Rather than working again for Heinkel, and foreseeing what was about to take place in Germany, Bücker decided to start his own company, ‘Bücker Flugzeugbau GmbH’ . Within six months of the requirements for a new powered trainer being issued, Anders Andersson had the prototype Bü 131A ‘Jungmann’, registered D-3150 and powered by a 80HP Hirth HM-60R, ready for its test flight. A light aerobatic biplane, with two seats in tandem, its construction incorporated the most innovative techniques.
The Bucker 131 “Jungmann” (translation: Young man) was an important German trainer of the 1930’s, and was a contemporary of the Morane 230 in terms of its period of service as well the uses to which the design lent itself – aerobatics as well as pilot training. The prototype first flew on April 27, 1933 – just over 3 months after Adolf Hitler came to power – and the Bu 131 later figured prominently in Nazi Germany’s Luftwaffe, having been the aircraft on which so many of its pilots received their initial training.
MPM’s Bucker Bu 131 kit consists of 29 injection molded brown and white plastic parts, and a clear vacuform windscreen. Overall it is crudely molded with very little detail, but surprisingly the fuselage bears engraved panel lines – as do the wings, for the ailerons. The propeller bears no shaft and is simply glued onto the leading section of the engine cowling. The cockpit interior includes seats, rudder pedals and control columns for the pilot instructor and student, but there are only blank tabs for the instrument panels with neither decals nor raised, molded panel detail.
There is no copyright date on the kit, but based on its simplicity, it appears to be a relatively old MPM effort , albeit with very attractive box art. On the plus side, the crudeness of the kit leads one to expect ruggedness, and there should be little trouble attaching the upper wing – the typically difficult stage of model biplane construction. The decals are glossy and slightly yellowed, and appear to have been manufactured with a slight residue that may affect their final appearance.

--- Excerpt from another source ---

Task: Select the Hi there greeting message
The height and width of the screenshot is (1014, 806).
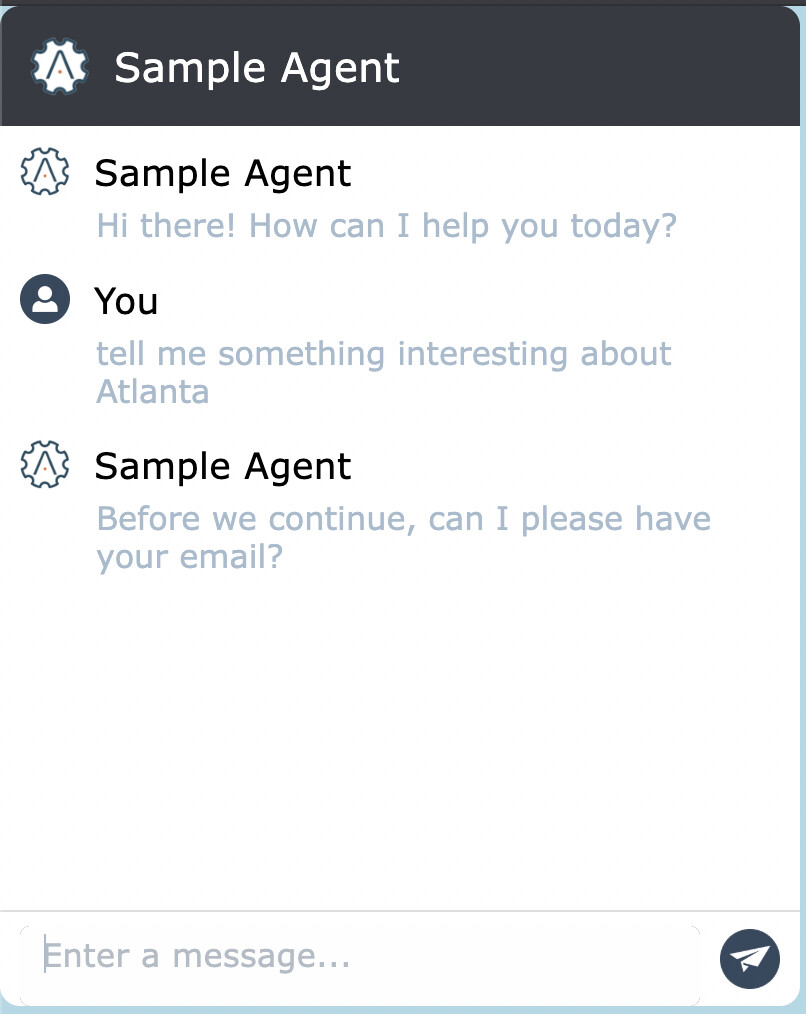Action: pyautogui.click(x=386, y=225)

While the instructions show two versions of decals — one for a Luftwaffe trainer bearing German crosses and swastikas, although the latter are broken up into two parts each, and one for a trainer of the Czech Air Force – only the German markings are provided in the kit. The heart of the instructions consist of a single, large exploded drawing, and thankfully include instructions on rigging the support wires.
I am glad to recommend this kit due to its historical significance and relative rarity, but it is rather simple and will only become what the modeler is able to make of it. Kudos to MPM for bringing forth this rare offering.